Path to end AIDS is not a mystery - it is a political and a financial choice

With restructuring of debt and financial architecture where human rights and people's wellbeing are central, governments need to ensure that domestic financing for health (and HIV) is sustained and increases to optimal levels. International development aid should not decline too.

"I am HIV positive myself. I am a gay man. I am in a very lucky position because I live in a country (Germany) where (HIV) treatment is available and where there is no discrimination," said Peter Wiessner of Action Against AIDS Germany. "This is a lucky position to be in because I know there are certain countries where I would be put in jail" This is what inequality is all about - and this is not right."

Peter is right. Nearly a quarter of people living with HIV worldwide, are not receiving lifesaving treatment - and over half of them are in Africa. As a consequence, a person dies from AIDS-related causes every minute.

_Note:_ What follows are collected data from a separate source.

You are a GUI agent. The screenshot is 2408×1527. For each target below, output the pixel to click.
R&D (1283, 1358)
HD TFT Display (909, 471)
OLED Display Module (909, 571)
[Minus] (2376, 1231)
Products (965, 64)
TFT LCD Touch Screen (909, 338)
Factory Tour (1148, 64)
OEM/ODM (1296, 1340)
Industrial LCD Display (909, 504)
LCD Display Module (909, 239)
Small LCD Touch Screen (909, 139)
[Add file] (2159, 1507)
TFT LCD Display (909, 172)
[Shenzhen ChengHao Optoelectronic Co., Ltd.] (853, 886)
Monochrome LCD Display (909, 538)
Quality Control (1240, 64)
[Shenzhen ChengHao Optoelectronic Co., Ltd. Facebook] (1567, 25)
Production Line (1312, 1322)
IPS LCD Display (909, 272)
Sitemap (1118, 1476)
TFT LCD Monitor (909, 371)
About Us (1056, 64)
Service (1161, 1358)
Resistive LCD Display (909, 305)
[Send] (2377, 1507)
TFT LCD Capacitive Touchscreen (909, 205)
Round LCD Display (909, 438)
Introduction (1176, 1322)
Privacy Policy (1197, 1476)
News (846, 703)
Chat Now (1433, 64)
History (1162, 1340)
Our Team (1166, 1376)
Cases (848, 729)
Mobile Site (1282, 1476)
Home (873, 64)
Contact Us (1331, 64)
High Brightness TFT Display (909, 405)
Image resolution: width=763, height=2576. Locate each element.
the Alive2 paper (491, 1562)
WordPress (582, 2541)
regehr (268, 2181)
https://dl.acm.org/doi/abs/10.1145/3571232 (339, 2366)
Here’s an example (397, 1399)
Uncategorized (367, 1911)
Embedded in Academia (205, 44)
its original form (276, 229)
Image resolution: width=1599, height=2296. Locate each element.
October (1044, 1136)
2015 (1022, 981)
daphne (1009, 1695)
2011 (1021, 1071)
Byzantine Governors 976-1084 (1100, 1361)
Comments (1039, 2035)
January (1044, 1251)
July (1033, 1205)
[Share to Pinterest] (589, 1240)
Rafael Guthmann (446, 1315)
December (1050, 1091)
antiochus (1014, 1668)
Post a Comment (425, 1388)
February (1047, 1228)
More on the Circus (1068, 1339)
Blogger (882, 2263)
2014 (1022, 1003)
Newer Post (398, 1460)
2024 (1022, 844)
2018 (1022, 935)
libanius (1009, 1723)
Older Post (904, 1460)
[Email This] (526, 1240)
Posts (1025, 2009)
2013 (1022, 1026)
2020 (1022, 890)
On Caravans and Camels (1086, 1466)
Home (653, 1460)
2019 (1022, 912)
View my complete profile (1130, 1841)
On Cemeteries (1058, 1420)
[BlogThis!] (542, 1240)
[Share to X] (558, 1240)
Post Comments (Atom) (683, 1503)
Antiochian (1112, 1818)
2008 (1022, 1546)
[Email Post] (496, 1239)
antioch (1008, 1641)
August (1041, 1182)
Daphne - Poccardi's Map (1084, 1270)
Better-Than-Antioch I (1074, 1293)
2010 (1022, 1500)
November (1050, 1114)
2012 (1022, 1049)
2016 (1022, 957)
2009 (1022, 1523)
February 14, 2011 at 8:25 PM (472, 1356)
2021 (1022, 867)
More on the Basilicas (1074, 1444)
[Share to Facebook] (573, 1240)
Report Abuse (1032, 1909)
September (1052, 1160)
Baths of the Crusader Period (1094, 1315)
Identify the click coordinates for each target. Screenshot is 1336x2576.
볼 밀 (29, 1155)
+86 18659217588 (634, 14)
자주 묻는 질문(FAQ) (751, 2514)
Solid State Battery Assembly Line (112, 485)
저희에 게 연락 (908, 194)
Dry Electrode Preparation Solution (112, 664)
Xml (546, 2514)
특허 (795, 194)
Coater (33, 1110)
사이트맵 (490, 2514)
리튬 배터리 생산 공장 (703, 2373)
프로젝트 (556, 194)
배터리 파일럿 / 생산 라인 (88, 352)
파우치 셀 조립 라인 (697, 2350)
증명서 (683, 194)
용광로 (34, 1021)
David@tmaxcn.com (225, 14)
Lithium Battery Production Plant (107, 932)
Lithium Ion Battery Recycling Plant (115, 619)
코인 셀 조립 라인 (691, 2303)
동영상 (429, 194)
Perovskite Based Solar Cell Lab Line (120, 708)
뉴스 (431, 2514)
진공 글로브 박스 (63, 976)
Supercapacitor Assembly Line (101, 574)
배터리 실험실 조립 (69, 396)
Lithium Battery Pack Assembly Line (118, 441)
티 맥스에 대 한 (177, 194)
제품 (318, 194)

1 in 8 people who died due to AIDS in 2023 was a child

Because treatment is inaccessible, almost half of those facing AIDS-related death are children born with HIV - most in Sub-Saharan Africa. Over 76000 children died of AIDS-related causes in 2023 - "All of them could have been saved," rightly said Winnie. "We cannot accept this (AIDS-related deaths) because we have all the tools for prevention, testing, and treatment and care."

World leaders pledged to reduce annual new HIV infections to below 370,000 by 2025, but new HIV infections are still more than three times higher than that (1.3 million in 2023). And now cuts in resourcing and a rising anti-rights push are endangering the progress that has been made.